- [Data to process]
####

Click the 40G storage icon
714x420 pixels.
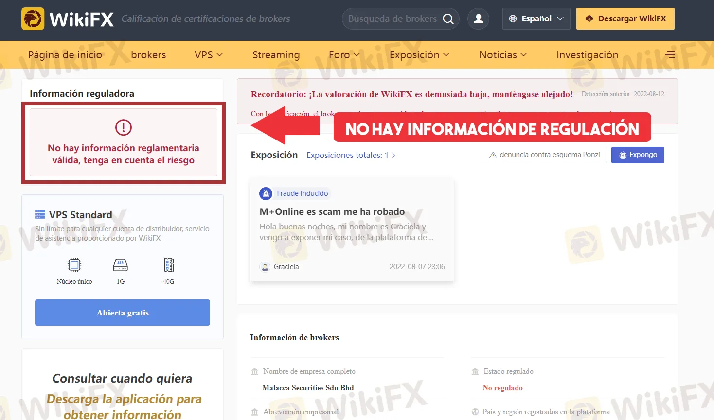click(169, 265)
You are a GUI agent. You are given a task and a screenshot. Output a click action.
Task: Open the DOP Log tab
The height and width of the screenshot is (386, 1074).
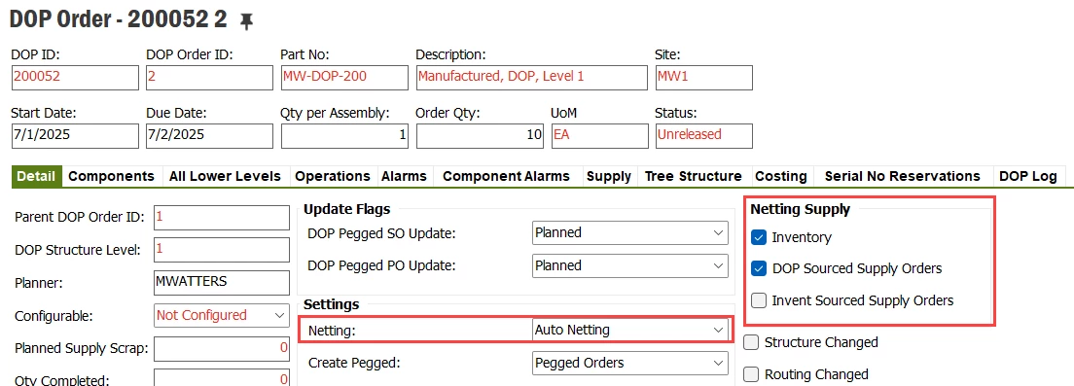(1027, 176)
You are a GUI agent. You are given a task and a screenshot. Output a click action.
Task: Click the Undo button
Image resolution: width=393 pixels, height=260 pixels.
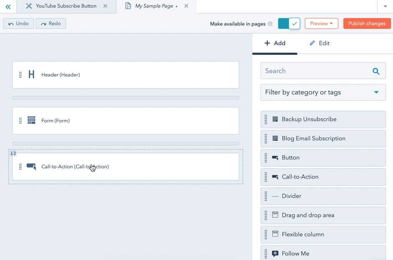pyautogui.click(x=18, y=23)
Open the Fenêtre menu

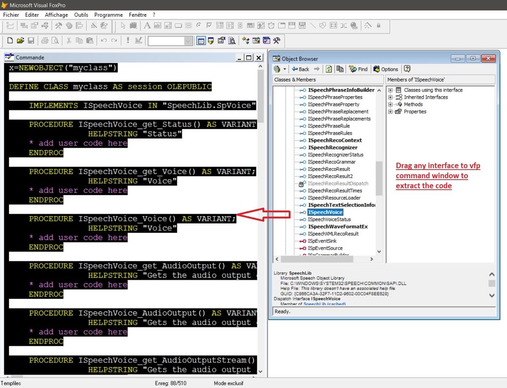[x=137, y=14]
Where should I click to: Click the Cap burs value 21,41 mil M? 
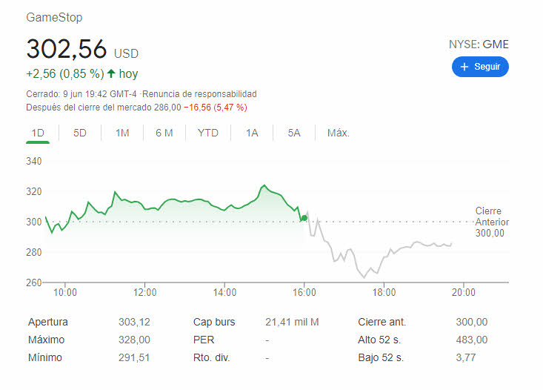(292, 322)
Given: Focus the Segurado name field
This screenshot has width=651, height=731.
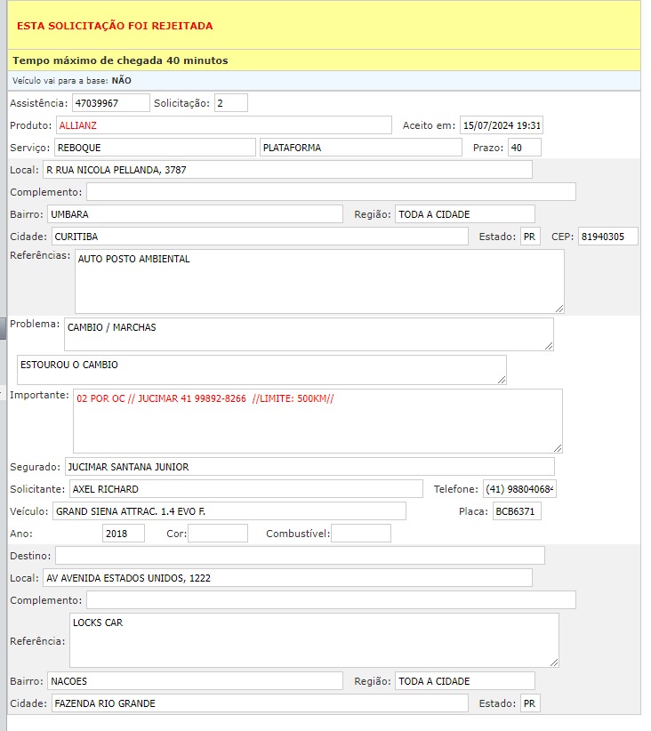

####

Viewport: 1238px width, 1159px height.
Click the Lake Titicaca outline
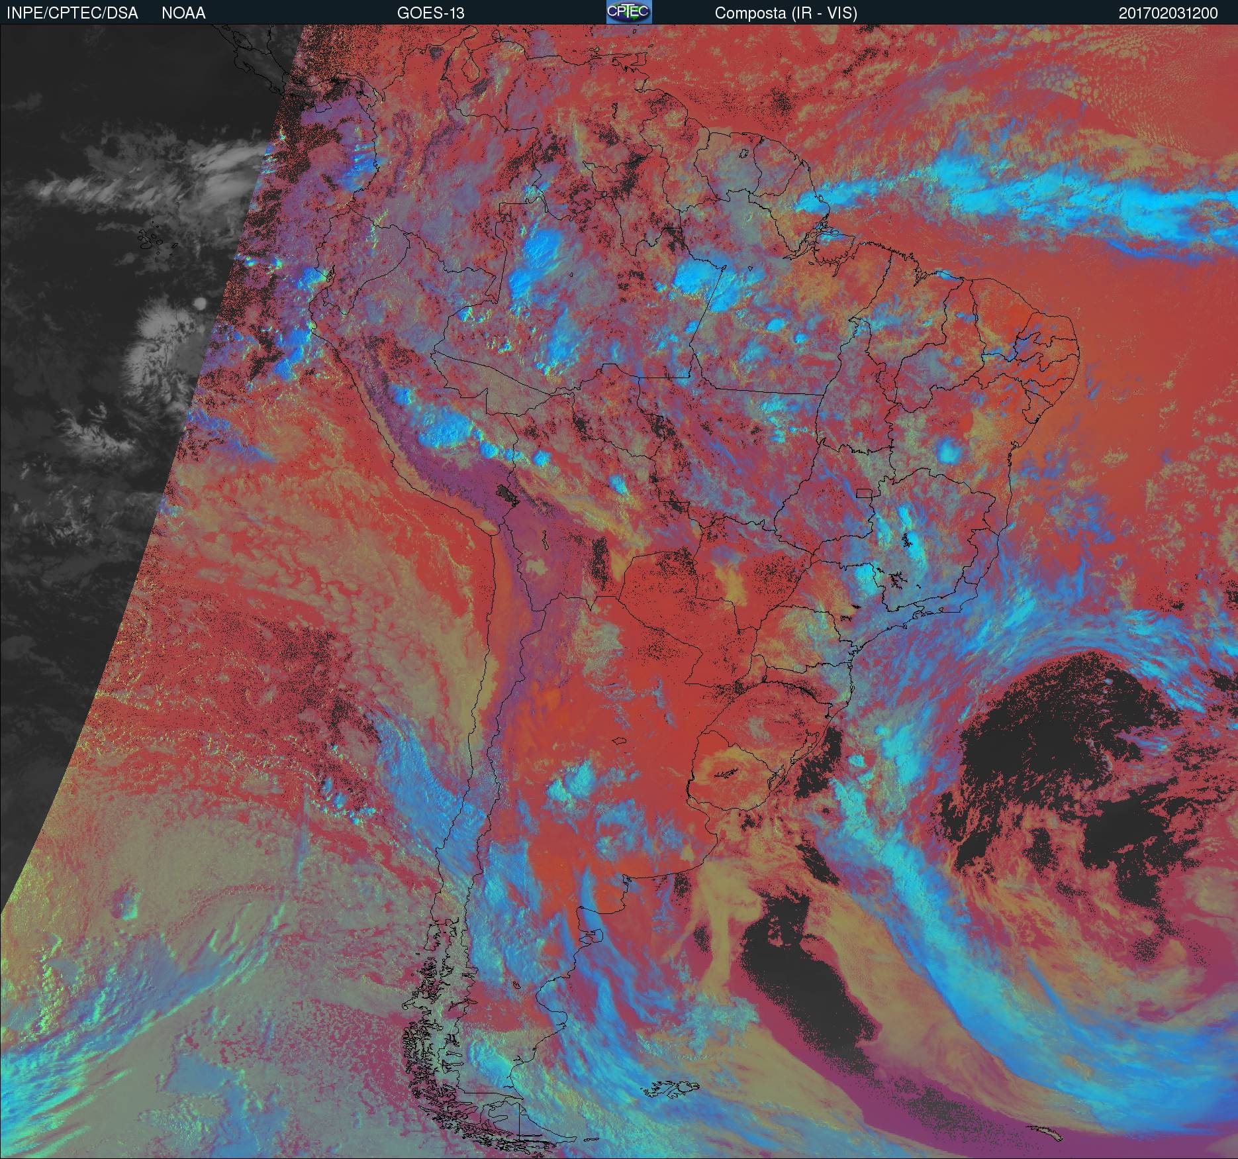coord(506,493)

####

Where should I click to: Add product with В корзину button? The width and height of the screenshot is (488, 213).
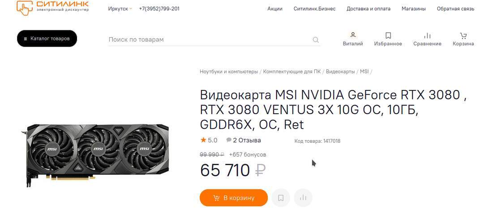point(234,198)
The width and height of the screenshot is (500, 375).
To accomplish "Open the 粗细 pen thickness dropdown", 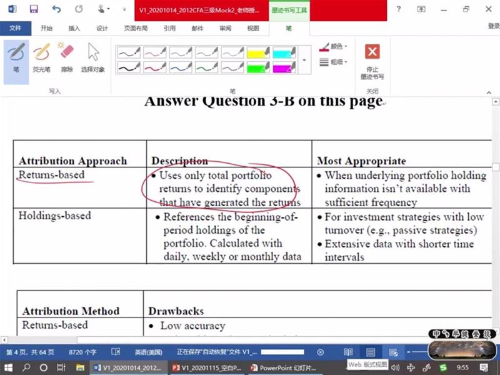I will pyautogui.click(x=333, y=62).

####

The answer should consist only of the lines above from the one with "Click the 40G storage icon" through the one with "This screenshot has width=651, height=731.", repeated exactly, with no pictures among them.

- [Answer area]
Click the 40G storage icon
714x420 pixels.
click(169, 265)
You are a GUI agent. You are given a task and a screenshot. Output a click action.
Task: Open the DOP Log tab
The height and width of the screenshot is (386, 1074).
(1027, 176)
You are a GUI agent. You are given a task and a screenshot. Output a click action.
Task: Click the Undo button
Image resolution: width=393 pixels, height=260 pixels.
pyautogui.click(x=18, y=23)
Open the Fenêtre menu

[x=137, y=14]
Where should I click to: Click the Cap burs value 21,41 mil M? 
(292, 322)
Given: Focus the Segurado name field
This screenshot has width=651, height=731.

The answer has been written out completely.